Work task —
Leave out the pictures and reproduce all of the data exactly.

Stored items from a collection:
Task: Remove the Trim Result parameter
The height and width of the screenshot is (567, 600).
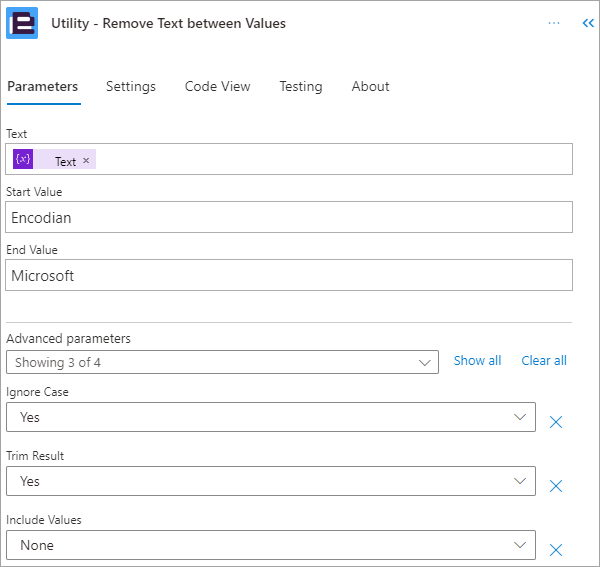Action: pos(556,486)
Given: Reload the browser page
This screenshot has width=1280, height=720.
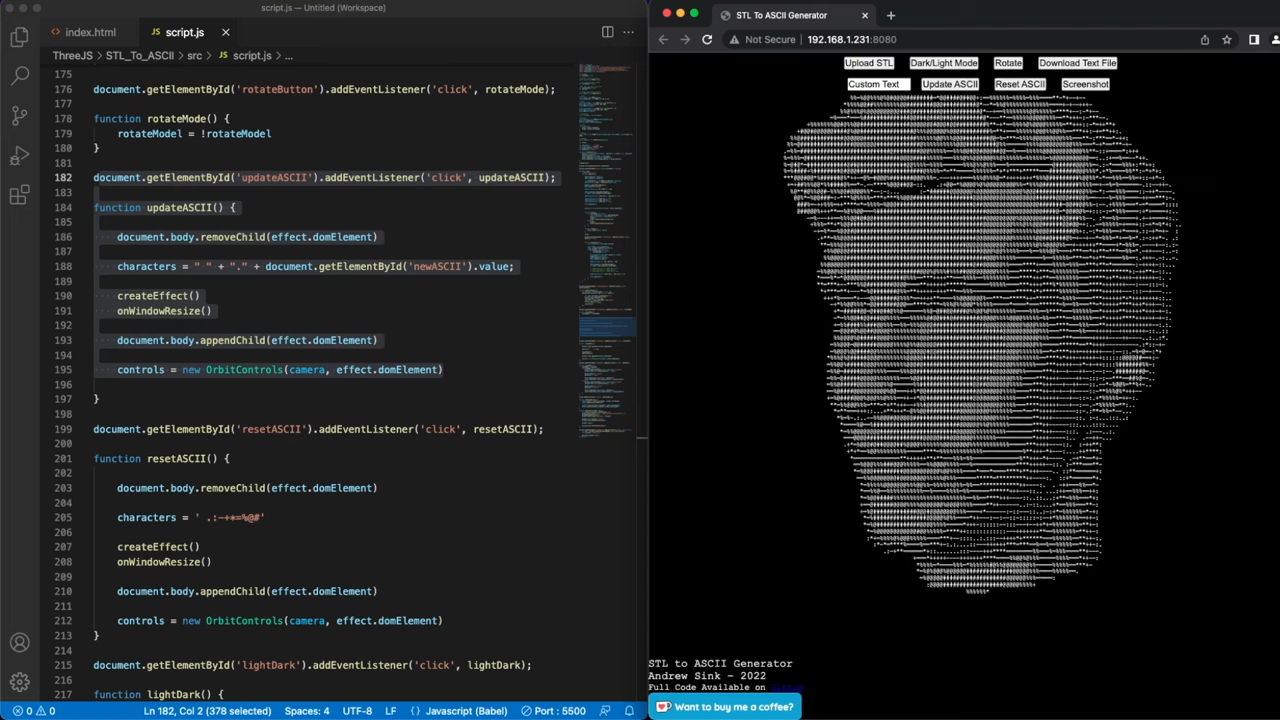Looking at the screenshot, I should click(x=707, y=40).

Finished exercise —
Task: Remove the Trim Result parameter
The height and width of the screenshot is (567, 600).
Action: pos(556,486)
Given: Reload the browser page
This screenshot has width=1280, height=720.
Looking at the screenshot, I should click(x=707, y=40).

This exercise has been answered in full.